# What to produce
Please transcribe, exactly, the line that contains "Screen dimensions: 630x372" and every line after it to the end of the records, and nothing else.

Stored data entries
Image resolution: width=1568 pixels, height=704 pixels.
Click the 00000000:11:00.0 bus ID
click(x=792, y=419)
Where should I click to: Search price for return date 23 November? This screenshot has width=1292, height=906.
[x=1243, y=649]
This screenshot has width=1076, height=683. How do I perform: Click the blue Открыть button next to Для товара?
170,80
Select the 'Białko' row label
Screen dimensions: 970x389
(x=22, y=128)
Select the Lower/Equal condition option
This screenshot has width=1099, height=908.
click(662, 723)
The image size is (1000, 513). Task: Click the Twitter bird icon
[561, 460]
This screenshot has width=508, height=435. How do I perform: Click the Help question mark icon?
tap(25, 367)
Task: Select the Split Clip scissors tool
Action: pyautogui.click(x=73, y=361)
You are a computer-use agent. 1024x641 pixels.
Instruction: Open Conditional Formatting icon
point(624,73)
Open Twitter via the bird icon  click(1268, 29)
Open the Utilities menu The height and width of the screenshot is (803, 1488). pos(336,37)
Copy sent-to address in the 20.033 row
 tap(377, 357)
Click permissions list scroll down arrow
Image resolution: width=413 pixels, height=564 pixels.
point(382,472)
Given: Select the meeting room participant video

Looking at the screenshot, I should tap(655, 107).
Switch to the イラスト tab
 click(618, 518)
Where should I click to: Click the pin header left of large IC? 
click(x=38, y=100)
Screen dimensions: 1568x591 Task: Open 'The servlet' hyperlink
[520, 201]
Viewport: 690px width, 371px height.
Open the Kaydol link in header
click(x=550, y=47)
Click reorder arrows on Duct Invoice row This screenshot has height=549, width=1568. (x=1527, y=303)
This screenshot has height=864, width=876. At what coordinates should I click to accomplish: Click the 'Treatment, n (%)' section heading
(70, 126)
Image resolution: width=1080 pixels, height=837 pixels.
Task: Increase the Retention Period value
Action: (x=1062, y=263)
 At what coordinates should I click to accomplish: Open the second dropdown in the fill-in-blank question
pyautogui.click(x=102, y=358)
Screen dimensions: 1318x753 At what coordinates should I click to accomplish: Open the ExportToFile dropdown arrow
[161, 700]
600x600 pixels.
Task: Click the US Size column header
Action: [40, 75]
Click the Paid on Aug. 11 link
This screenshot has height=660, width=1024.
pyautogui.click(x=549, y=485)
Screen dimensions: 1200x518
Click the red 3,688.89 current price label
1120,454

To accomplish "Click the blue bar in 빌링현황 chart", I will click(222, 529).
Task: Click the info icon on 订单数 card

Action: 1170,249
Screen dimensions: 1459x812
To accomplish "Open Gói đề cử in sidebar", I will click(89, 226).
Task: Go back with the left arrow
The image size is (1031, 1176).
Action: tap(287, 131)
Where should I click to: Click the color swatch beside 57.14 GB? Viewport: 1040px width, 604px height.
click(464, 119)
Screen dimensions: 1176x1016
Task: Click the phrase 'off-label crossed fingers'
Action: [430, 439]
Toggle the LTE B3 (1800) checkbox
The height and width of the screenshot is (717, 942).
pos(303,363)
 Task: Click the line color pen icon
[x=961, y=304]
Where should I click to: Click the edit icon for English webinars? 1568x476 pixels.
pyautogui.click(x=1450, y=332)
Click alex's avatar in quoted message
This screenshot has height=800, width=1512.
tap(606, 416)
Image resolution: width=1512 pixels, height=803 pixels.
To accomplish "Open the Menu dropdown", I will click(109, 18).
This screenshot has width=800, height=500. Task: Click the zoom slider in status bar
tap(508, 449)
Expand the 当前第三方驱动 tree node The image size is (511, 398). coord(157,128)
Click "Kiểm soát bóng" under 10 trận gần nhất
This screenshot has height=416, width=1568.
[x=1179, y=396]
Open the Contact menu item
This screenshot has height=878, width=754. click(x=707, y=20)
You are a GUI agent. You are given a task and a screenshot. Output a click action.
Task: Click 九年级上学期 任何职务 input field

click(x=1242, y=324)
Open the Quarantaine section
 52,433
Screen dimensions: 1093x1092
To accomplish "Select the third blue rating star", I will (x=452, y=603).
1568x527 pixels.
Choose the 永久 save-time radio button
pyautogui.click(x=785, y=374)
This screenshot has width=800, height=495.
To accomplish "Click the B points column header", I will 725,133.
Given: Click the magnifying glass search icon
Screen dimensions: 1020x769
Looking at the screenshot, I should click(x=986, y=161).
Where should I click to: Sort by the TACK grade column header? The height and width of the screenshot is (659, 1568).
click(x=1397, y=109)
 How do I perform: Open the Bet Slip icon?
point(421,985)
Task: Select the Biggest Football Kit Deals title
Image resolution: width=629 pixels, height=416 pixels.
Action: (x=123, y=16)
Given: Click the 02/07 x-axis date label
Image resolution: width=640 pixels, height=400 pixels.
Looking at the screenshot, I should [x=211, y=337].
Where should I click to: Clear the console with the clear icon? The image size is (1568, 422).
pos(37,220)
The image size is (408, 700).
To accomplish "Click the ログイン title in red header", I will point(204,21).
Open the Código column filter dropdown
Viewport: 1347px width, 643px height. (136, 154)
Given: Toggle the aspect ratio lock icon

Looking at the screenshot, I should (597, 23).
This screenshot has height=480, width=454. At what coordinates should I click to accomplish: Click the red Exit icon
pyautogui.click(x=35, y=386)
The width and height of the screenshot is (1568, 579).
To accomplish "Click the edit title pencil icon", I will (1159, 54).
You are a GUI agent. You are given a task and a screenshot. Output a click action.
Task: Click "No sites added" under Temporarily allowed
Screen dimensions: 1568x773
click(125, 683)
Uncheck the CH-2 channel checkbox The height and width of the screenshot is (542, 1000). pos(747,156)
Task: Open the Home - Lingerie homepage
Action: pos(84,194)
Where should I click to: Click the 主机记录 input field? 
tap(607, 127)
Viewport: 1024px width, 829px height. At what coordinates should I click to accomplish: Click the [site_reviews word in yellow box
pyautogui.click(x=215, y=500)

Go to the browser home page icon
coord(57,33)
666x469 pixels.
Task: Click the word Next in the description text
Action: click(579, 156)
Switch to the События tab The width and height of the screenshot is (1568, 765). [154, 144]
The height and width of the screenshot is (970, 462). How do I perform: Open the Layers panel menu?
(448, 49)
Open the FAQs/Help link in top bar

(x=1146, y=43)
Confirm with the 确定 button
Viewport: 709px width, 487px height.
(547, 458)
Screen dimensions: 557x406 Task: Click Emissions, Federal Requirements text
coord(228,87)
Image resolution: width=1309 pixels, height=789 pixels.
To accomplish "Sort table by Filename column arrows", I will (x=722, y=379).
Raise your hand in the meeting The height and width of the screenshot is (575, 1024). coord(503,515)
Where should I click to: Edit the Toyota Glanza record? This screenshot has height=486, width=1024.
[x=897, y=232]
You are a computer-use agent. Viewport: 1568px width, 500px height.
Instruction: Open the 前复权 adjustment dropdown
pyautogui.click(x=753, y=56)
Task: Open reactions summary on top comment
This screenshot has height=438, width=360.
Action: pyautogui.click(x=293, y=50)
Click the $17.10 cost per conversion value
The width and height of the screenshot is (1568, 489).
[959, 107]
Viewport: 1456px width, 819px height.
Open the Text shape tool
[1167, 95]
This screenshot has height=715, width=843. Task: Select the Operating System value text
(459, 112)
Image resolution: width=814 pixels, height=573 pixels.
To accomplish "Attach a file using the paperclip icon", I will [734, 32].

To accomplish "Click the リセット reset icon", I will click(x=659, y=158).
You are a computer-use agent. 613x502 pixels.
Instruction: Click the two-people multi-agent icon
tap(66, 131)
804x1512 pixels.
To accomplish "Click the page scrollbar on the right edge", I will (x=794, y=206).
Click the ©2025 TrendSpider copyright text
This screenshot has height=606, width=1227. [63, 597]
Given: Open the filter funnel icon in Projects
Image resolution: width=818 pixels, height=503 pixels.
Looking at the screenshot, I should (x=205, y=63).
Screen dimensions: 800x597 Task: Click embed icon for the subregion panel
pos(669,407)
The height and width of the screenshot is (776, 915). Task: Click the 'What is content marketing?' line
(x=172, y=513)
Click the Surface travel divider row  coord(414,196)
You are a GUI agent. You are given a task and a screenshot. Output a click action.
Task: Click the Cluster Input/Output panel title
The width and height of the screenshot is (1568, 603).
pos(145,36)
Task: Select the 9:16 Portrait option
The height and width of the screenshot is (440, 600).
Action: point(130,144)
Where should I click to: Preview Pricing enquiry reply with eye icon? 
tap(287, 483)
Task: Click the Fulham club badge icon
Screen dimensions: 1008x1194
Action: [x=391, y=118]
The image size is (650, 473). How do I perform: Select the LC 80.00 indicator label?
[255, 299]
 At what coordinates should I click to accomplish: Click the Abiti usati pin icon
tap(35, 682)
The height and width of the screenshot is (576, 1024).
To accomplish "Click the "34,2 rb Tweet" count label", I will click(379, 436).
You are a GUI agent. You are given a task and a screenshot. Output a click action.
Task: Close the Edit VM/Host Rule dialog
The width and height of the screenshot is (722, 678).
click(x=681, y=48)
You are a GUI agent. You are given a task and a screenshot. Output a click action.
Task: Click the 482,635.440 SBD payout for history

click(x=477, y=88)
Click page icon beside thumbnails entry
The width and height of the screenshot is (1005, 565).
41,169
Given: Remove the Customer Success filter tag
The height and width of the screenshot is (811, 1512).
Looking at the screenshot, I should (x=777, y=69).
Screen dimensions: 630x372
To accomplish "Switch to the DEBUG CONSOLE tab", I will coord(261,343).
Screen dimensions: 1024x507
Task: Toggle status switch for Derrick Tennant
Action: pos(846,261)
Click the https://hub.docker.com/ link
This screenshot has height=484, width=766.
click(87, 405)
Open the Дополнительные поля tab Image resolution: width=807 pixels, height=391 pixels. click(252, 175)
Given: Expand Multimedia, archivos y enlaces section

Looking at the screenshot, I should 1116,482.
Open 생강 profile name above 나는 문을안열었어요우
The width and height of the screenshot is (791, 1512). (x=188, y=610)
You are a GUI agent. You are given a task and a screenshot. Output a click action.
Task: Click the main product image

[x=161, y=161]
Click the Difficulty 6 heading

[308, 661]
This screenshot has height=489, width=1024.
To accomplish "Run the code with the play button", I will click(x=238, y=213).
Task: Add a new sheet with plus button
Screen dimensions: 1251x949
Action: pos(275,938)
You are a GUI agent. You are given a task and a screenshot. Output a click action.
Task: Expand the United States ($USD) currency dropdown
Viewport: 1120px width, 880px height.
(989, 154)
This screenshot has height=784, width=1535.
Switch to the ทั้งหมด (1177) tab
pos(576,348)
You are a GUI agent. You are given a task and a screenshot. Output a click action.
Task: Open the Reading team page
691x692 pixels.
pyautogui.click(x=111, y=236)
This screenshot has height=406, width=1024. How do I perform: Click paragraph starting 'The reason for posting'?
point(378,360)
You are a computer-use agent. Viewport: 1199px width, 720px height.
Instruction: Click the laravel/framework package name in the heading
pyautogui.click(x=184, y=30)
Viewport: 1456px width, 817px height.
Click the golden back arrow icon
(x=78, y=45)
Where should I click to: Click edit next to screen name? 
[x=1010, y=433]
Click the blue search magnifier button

# Solution to this problem
Screen dimensions: 630x372
To accomplish "Switch to the DEBUG CONSOLE tab", I will coord(261,343).
Screen dimensions: 1024x507
Task: Toggle status switch for Derrick Tennant
Action: pos(846,261)
Click the https://hub.docker.com/ link
This screenshot has height=484, width=766.
click(87, 405)
Open the Дополнительные поля tab Image resolution: width=807 pixels, height=391 pixels. click(252, 175)
Given: Expand Multimedia, archivos y enlaces section

Looking at the screenshot, I should 1116,482.
Open 생강 profile name above 나는 문을안열었어요우
The width and height of the screenshot is (791, 1512). (x=188, y=610)
You are a GUI agent. You are given a task and a screenshot. Output a click action.
Task: Click the main product image

[x=161, y=161]
Click the Difficulty 6 heading

[308, 661]
This screenshot has height=489, width=1024.
To accomplish "Run the code with the play button", I will click(x=238, y=213).
Task: Add a new sheet with plus button
Screen dimensions: 1251x949
Action: pos(275,938)
You are a GUI agent. You are given a task and a screenshot. Output a click action.
Task: Expand the United States ($USD) currency dropdown
Viewport: 1120px width, 880px height.
(989, 154)
This screenshot has height=784, width=1535.
Switch to the ทั้งหมด (1177) tab
pos(576,348)
You are a GUI agent. You are given a task and a screenshot. Output a click action.
Task: Open the Reading team page
691x692 pixels.
pyautogui.click(x=111, y=236)
This screenshot has height=406, width=1024. How do I perform: Click paragraph starting 'The reason for posting'?
point(378,360)
You are a computer-use agent. Viewport: 1199px width, 720px height.
Instruction: Click the laravel/framework package name in the heading
pyautogui.click(x=184, y=30)
Viewport: 1456px width, 817px height.
Click the golden back arrow icon
(x=78, y=45)
Where should I click to: Click edit next to screen name? 
[x=1010, y=433]
Click the blue search magnifier button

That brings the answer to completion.